__PASSAGE PROVIDED__:
== == ==
Campaign Ads in the Powerpoint Era

There’s a Forbes.com article out right now on Jeff Bezos and “the end of Powerpoint as we know it.”

The next time you deliver a PowerPoint presentation that matters—a product launch, investor pitch, new client meeting— take a cue from Amazon CEO Jeff Bezos and ditch the bullet points. When Bezos unveiled the all-new new Kindle Fire HD this week, his presentation slides were light on text and heavy on images. This style of delivering presentations is fresh, engaging, and ultimately far more effective than slide after slide of wordy bullet points.

This is cutting edge advice??  The magnificent Edward Tufte, author of The Cognitive Style of Powerpoint and several other great books on graphic communication of data, has been saying this for years now.  (The book is worth the cover alone, with its image of a Soviet-era Red Square parade with the bubble thought, “Nobody’s bullet point list is like Stalin’s bullet point list!”)  My first, second, and third rule of Powerpoint (which I seldom use, except for presentations on energy and environment, where data charts and sight gags are especially useful) has always been: No text; no bullet points; no nothing.  As I think David Brooks may have first said, power corrupts, and Powerpoint corrupts absolutely.  It is the perfect device for separating the speaker from the audience.  So how hard is it to realize what Bezos and others have done, which is to use Powerpoint sparingly?
== == ==
__TO DO__: In the post on Powerpoint, reproduce word for word the part that opens with the words containing "The next time" and closes with "wordy bullet points.". The entries that come next aren't needed for anything here.

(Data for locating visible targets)
== == ==
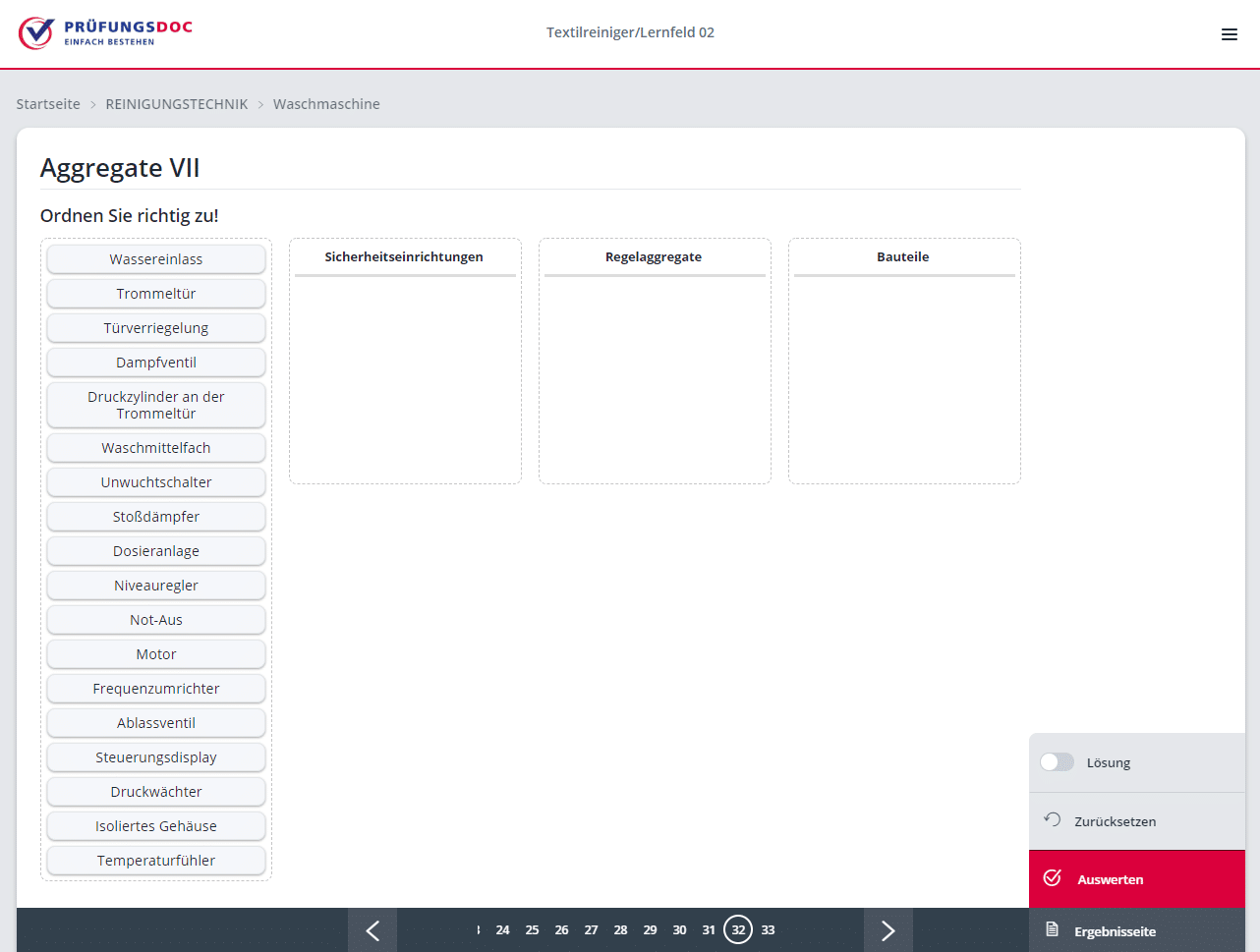The height and width of the screenshot is (952, 1260).
Task: Jump to question page 33
Action: point(768,929)
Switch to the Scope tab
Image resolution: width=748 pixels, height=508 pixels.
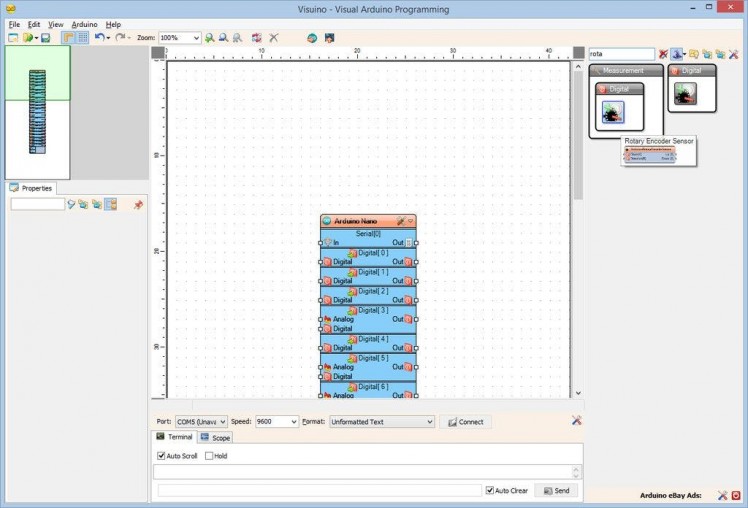pyautogui.click(x=215, y=437)
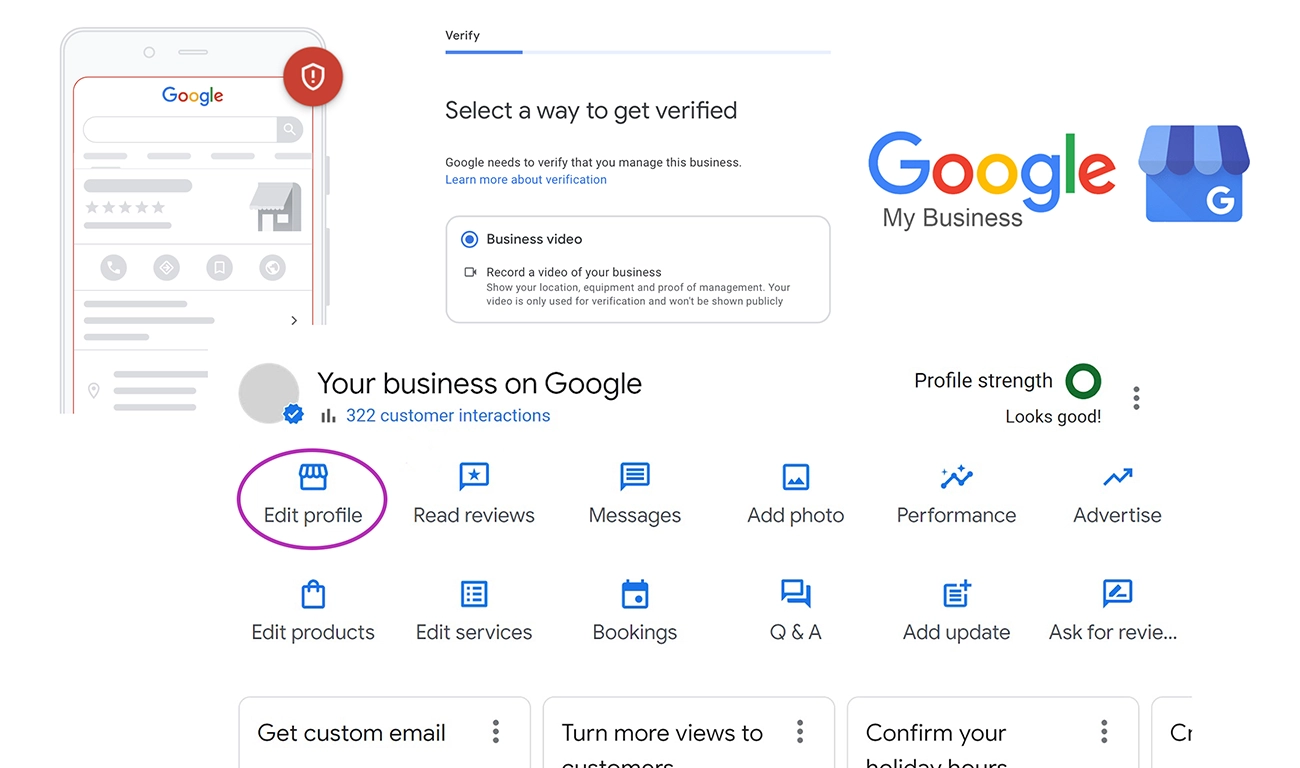Viewport: 1300px width, 768px height.
Task: Open Edit services list icon
Action: (x=474, y=594)

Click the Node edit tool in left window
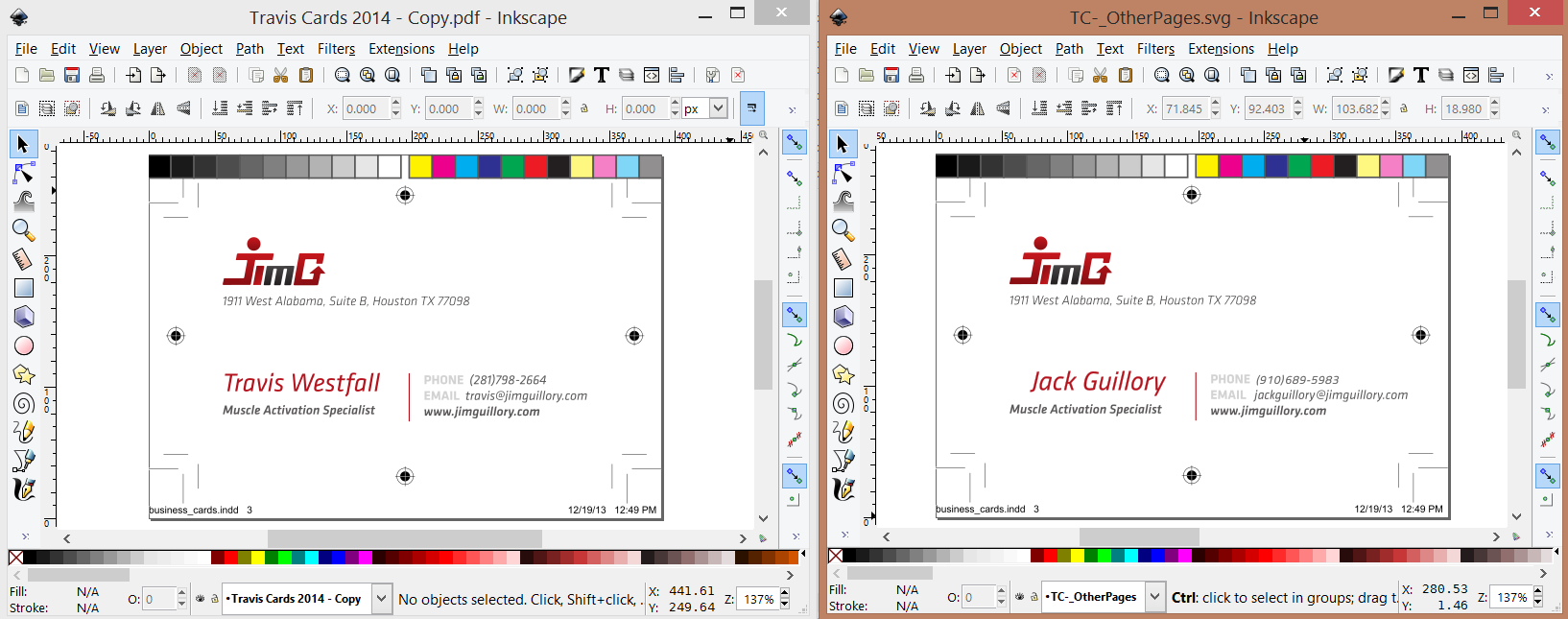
== == ==
__ANSWER FOR THE TASK__:
The next time you deliver a PowerPoint presentation that matters—a product launch, investor pitch, new client meeting— take a cue from Amazon CEO Jeff Bezos and ditch the bullet points. When Bezos unveiled the all-new new Kindle Fire HD this week, his presentation slides were light on text and heavy on images. This style of delivering presentations is fresh, engaging, and ultimately far more effective than slide after slide of wordy bullet points.